61. Automatic Repeat Request scheme
• Also referred to as ”backward error correction”.
• This is an error control technique in this every block of data
received is checked using the error detection code used, and
if the check fails, retransmission of the data is requested
this may be done repeatedly, until the data can be verified.
Data and voice access points: Bluetooth facilitates real-time voice and data transmissions by providing effortless wireless connection of portable and stationary communication devices. Cable replacement: Bluetooth eliminates the need for numerous, often proprietary, cable attachments for connection of any kind of communication devices. Connections are instant and are maintained even when devices are not within line of sight. The range of each radio is approximately 10m but can be extended to 100m with an operational amplifier. Ad hoc networking: A device equipped with a Bluetooth radio can establish instant connection to another Bluetooth radio as soon as it comes into range.
File transfer: One of the most fundamental and useful applications for any type of data networking, including simple point-to-point links (like those of Bluetooth wireless communication), is to exchange files and other data objects. File transfer using floppy disks or cables is common; wireless communication removes the need for cables, making it much easier to form temporary links between devices to quickly exchange files and other data objects. This same sort of file and object transfer is possible with Bluetooth wireless communication. The file transfer usage model supports the transfer of directories, files, documents, images and streaming media formats. It also includes the capability to browse folders on a remote device.

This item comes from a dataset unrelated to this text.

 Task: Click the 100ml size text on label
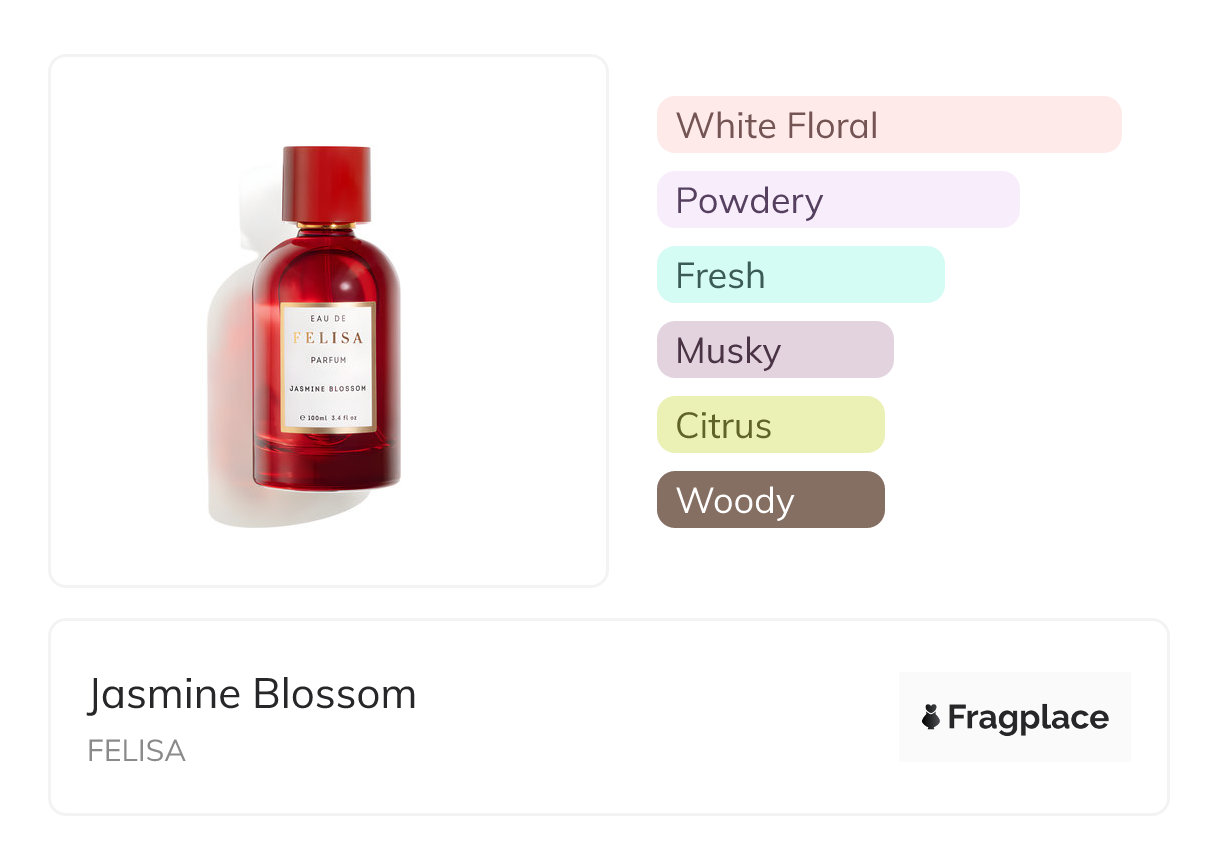[x=328, y=417]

In an interactive conference room scenario, business cards and files could be exchanged among the participants of the meeting.

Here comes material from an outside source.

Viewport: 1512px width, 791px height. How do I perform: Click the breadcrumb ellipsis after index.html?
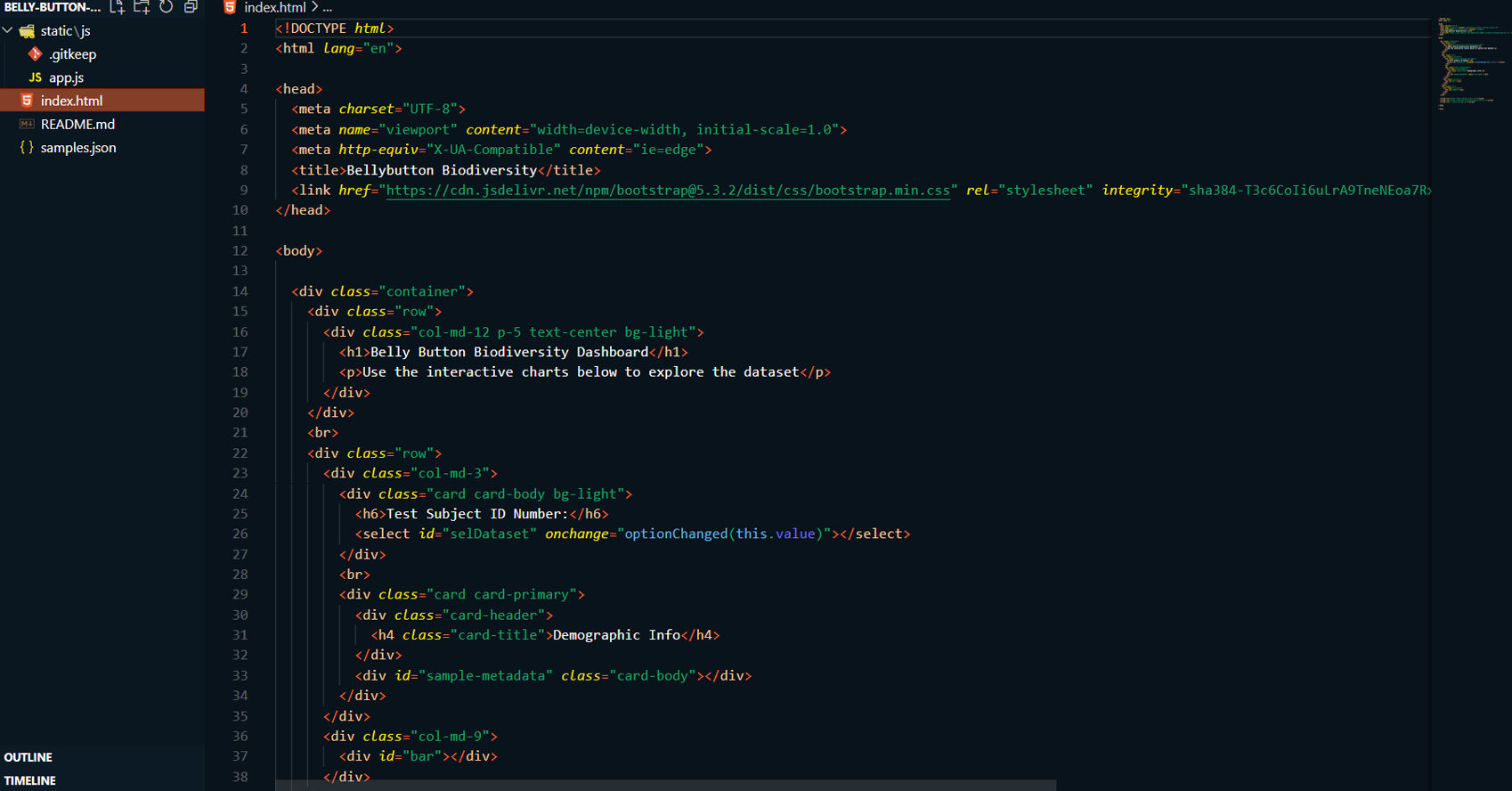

Three-in-one phone: Telephone handsets that implement this usage model may connect to three different service providers. First, telephones may act as cordless phones connecting to the public switched telephone network (PSTN) at home or the office and incurring a fixed line charge. This scenario includes making calls via a voice base station, making direct calls between two terminals via the base station and accessing supplementary services provided by an external network. Second, telephones can connect directly to other telephones for the purpose of acting as a walkie-talkie or handset extension. Referred to as the intercom scenario, the connection incurs no additional charge. Third, the telephone may act as a cellular phone connecting to the cellular infrastructure and incurring cellular charges.

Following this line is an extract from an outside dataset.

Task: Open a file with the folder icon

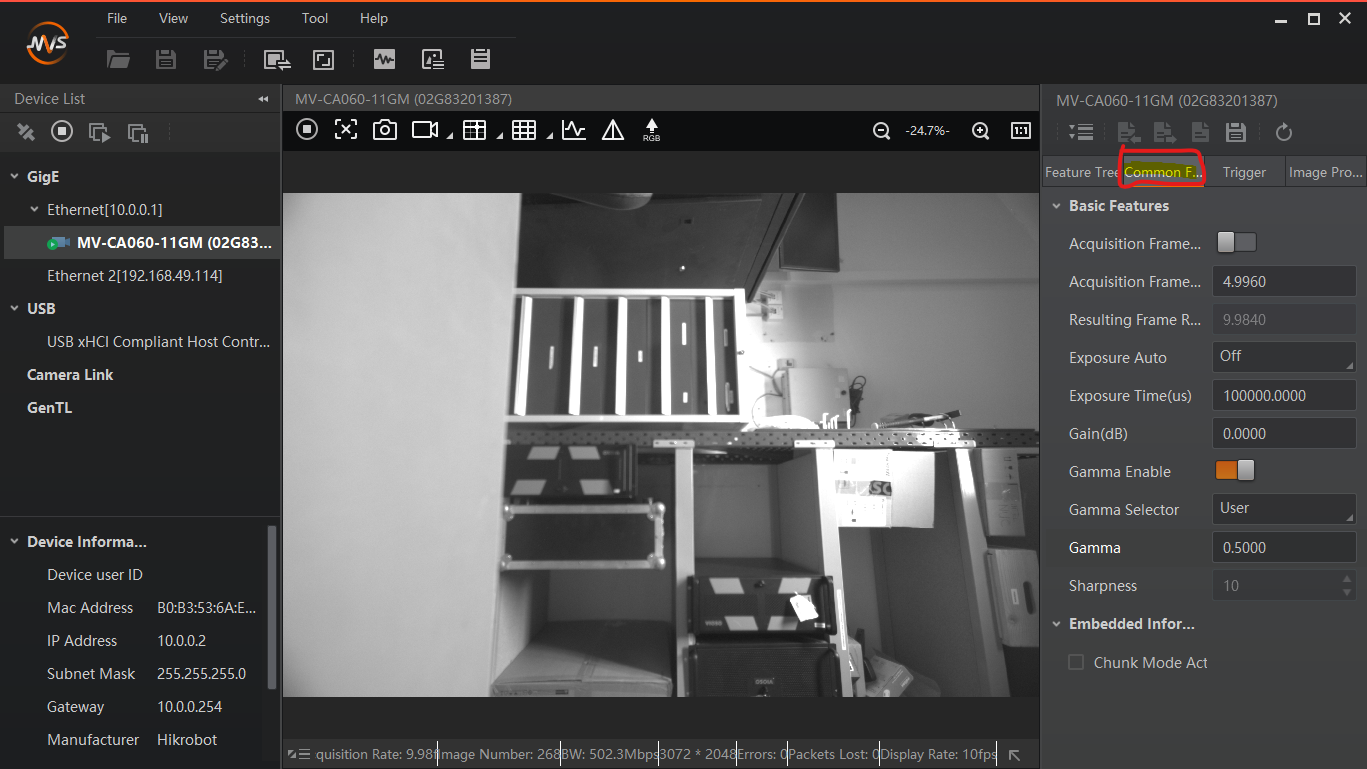Action: [x=118, y=59]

Ultimate headset: The headset can be wirelessly connected for the purpose of acting as a remote device’s audio input and output interface. The headset increases the user’sfreedom of movement while maintaining call privacy. A common example is a scenario where a headset is used with a cellular handset, cordless handset, or personal computer for audio input and output. The headset must be able to send AT-commands (Attention commands) and receive result codes. This ability allows the headset to answer incoming calls and then terminate them without physically manipulating the telephone handset.